Paul Chichester, NCSC Director of Operations, said: “This activity demonstrates how exploited vulnerabilities in widely used network devices can be leveraged by sophisticated hostile actors. We strongly encourage organisations and network defenders to familiarise themselves with the techniques described in the advisory and to follow the mitigation advice. The NCSC will continue to expose Russian malicious cyber activity and provide practical guidance to help protect UK networks.”
Comment
Alan Stewart-Brown, VP EMEA at Opengear commented that the impact can be much bigger than “someone hacked into my Wi-Fi”. He said: “Routers and other distributed edge devices now sit across dispersed sites, remote locations and unmanaged environments. As a result, they are much harder to secure through conventional means – and therefore a highly attractive target for cyber criminals to exploit.

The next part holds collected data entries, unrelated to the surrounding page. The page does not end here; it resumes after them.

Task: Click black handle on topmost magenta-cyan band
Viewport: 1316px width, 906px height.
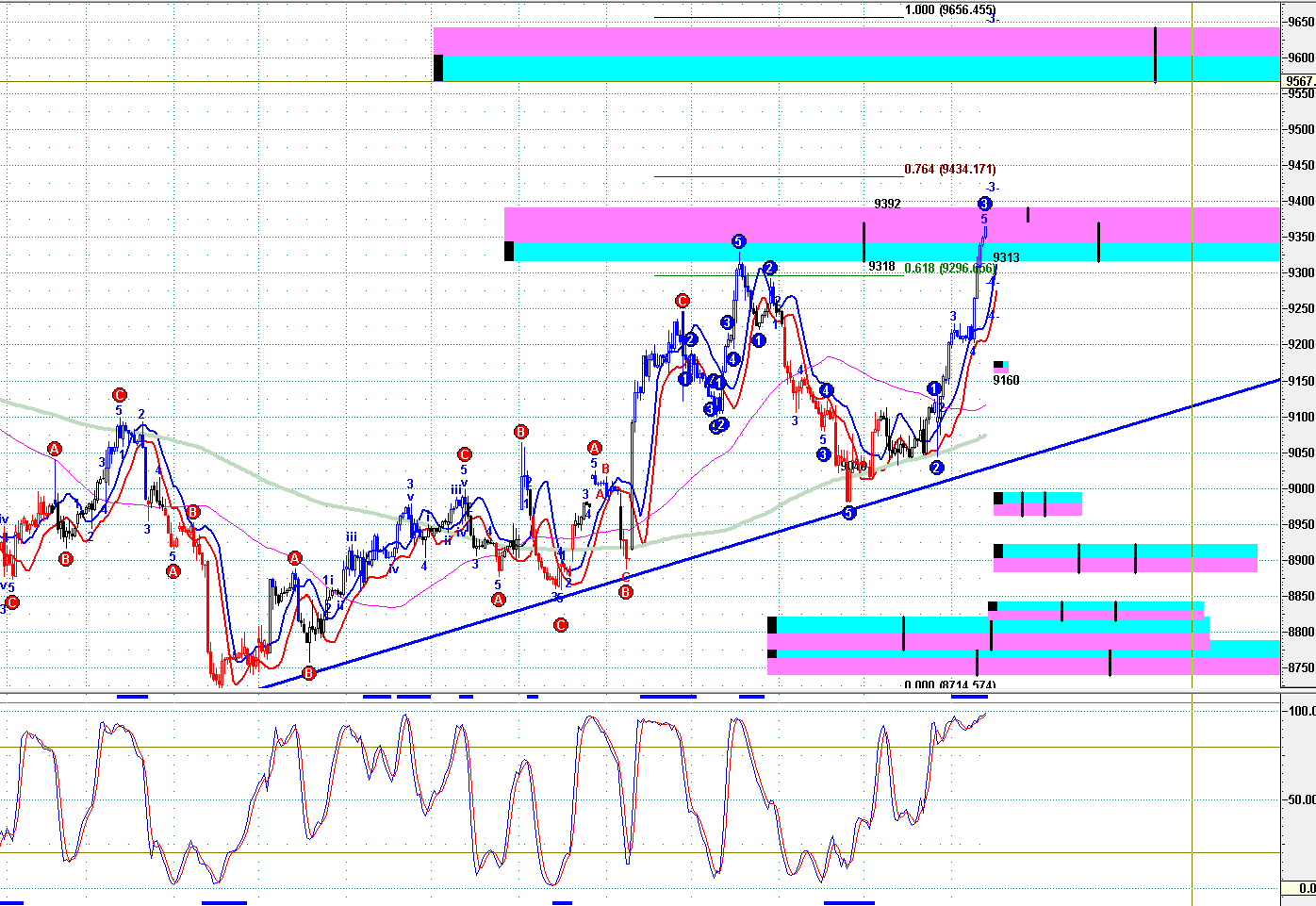Action: coord(438,68)
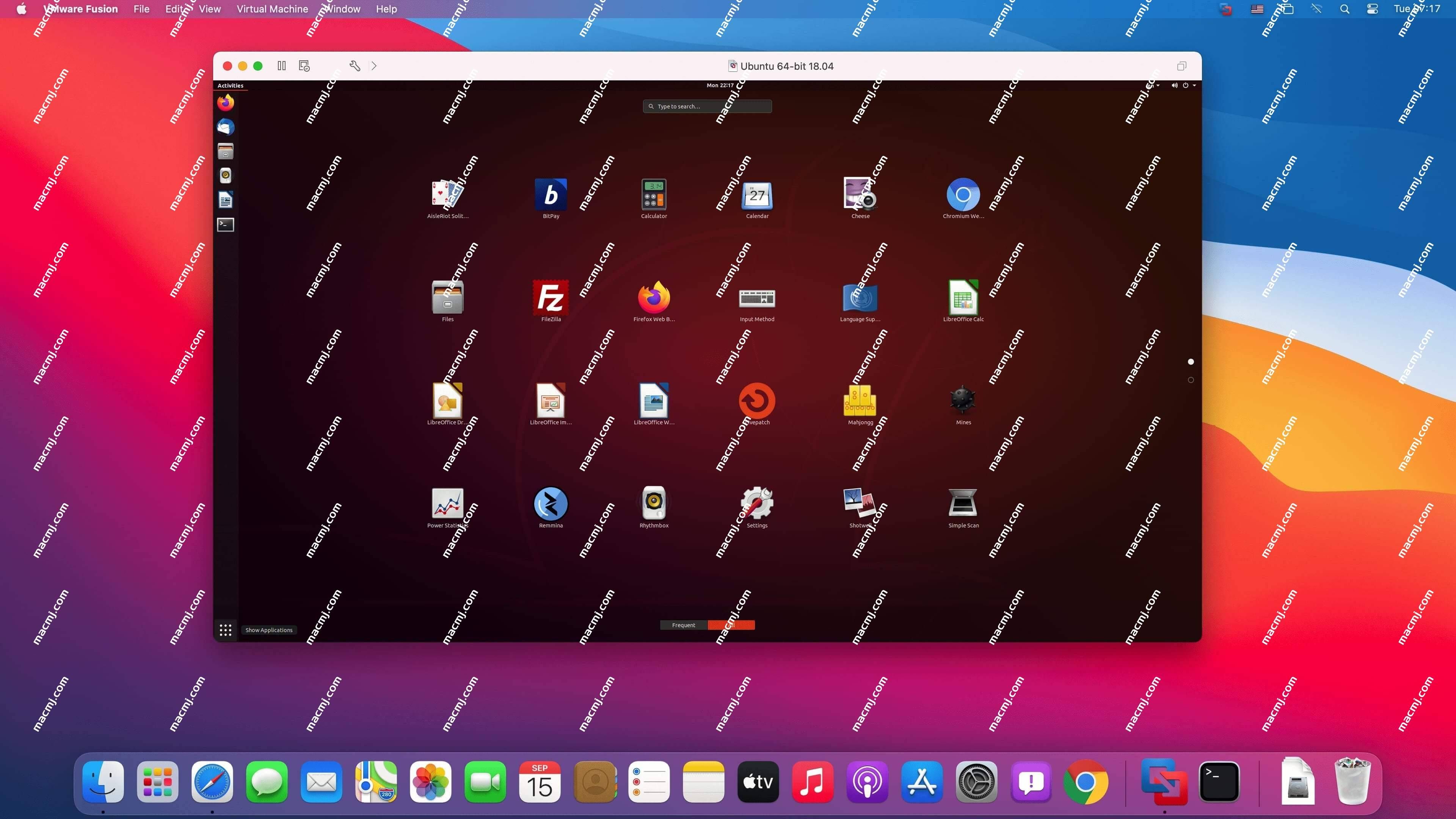Open FileZilla FTP client

[x=551, y=297]
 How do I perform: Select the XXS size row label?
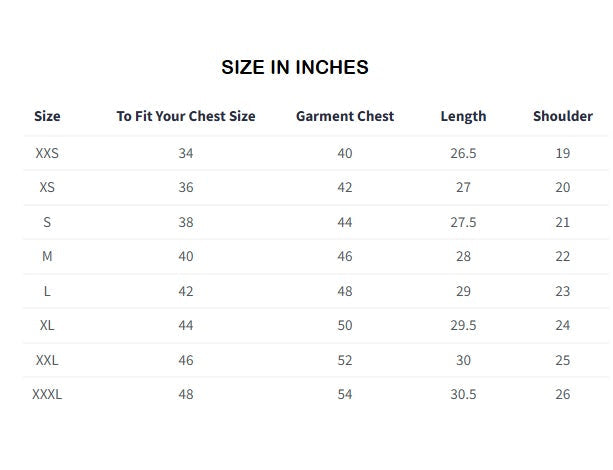tap(47, 153)
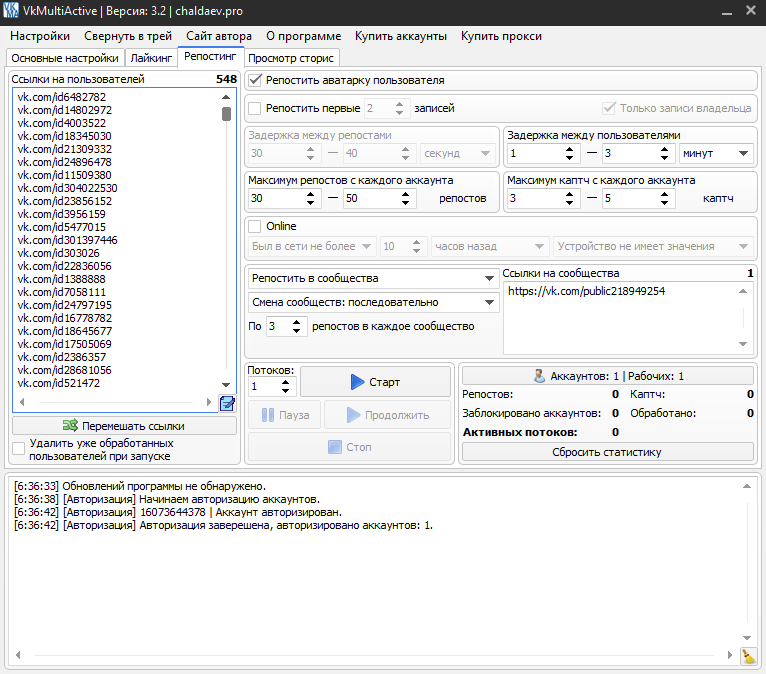The height and width of the screenshot is (674, 766).
Task: Enable Репостить первые записей checkbox
Action: point(255,108)
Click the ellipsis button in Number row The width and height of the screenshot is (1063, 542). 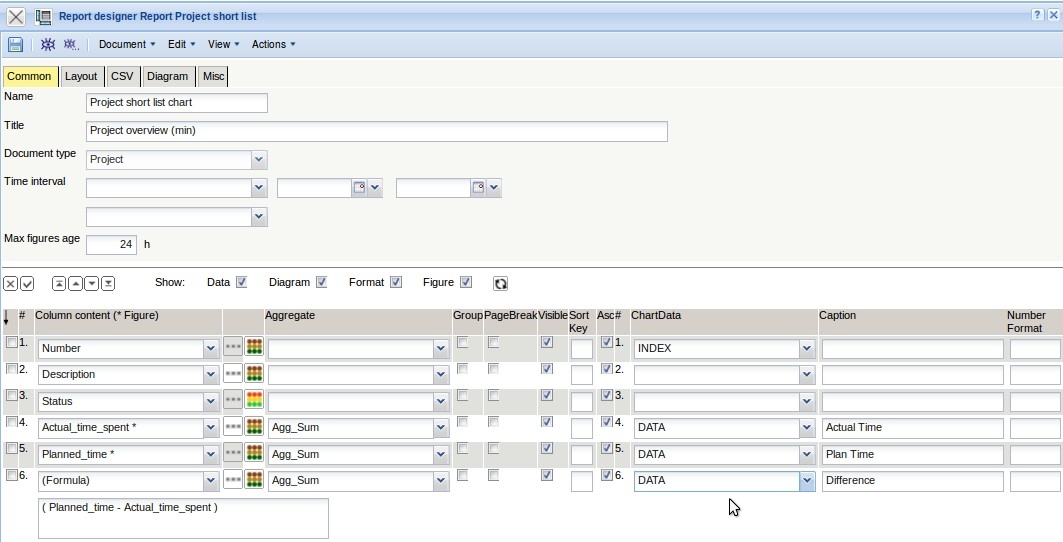[233, 348]
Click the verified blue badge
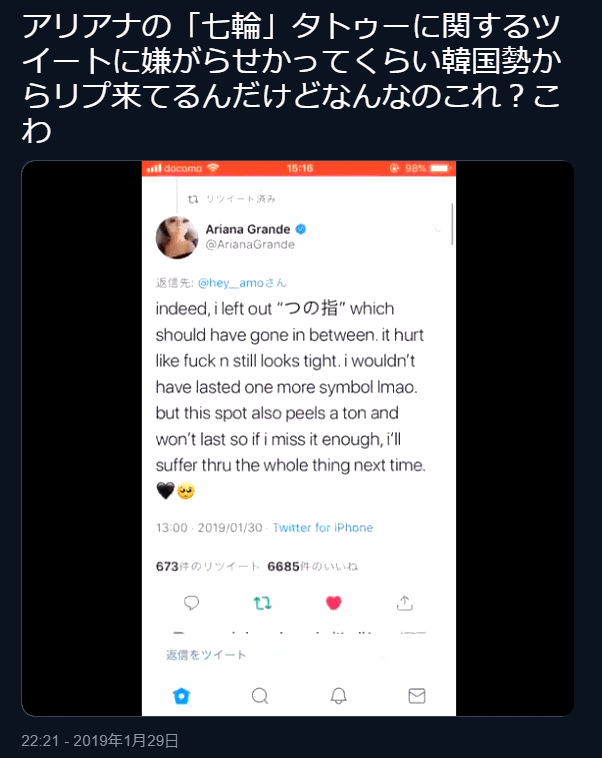Screen dimensions: 602x758 point(301,229)
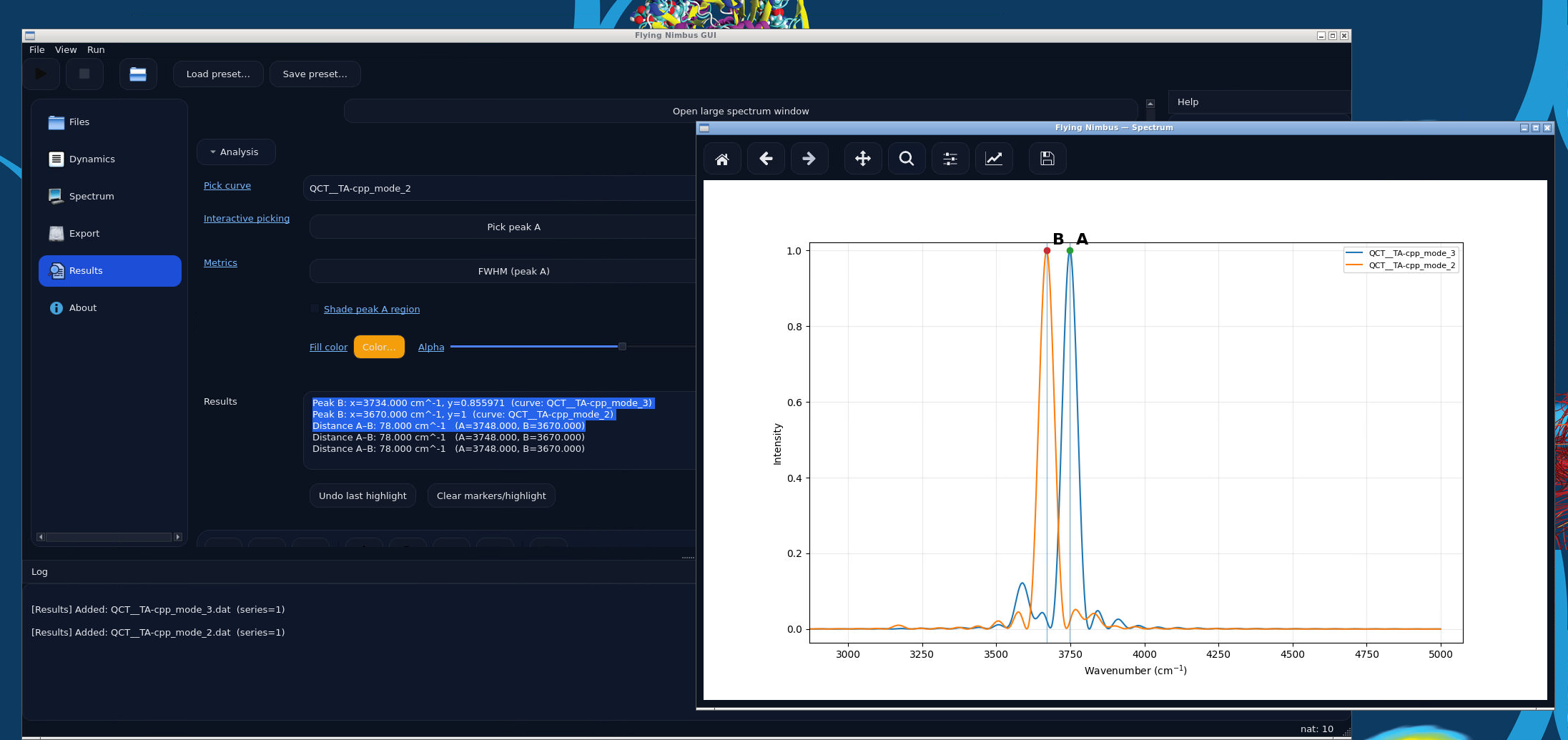1568x740 pixels.
Task: Click the open folder toolbar icon
Action: point(138,74)
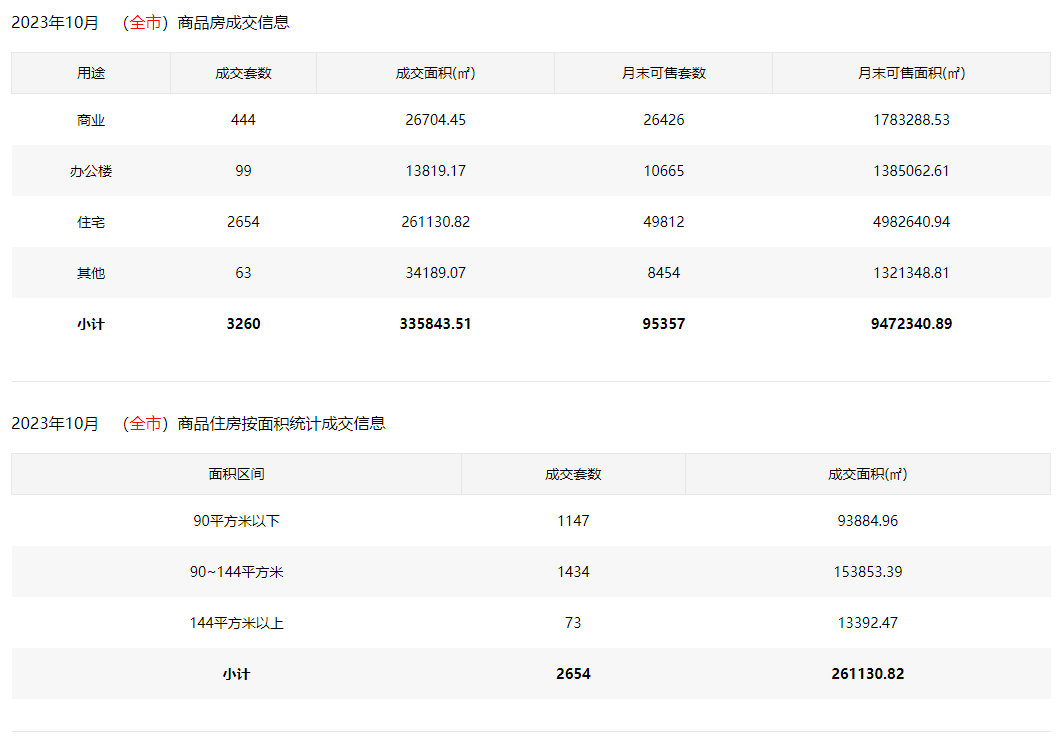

“Legacy security assumes organisations can define and defend a clear boundary between trusted internal systems and untrusted external networks. Essentially, trusting everything that has connected via internal switches, assuming that if a connection has made it past the perimeter defences, it can be trusted. This assumption is now catastrophically wrong.
“Once compromised, they can be used to redirect traffic, harvest credentials and create a foothold for wider intrusion, all without ever needing to break through a traditional perimeter. Another prime example of traditional security failing at the edge was discovered by CISA in 2024 when malicious actors linked to Volt Typhoon exploited a vulnerability in a network perimeter FortiGate 300D firewall that was not patched.
“They used it to compromise a domain admin account, then leveraged a separate vulnerability to gain administrative access, create a new user account, and establish persistence, so that even restarting the device would not remove them. This is a textbook example of an unpatched edge device becoming the entire breach vector.
“The deeper problem is that software-based management often fails exactly when it is needed most. When the software layer is compromised or becomes unresponsive, organisations can lose visibility and control. That is why secure, independent out-of-band access matters. It gives authorised teams a separate way to reach, isolate and recover infrastructure when the main network path or software stack cannot be trusted.”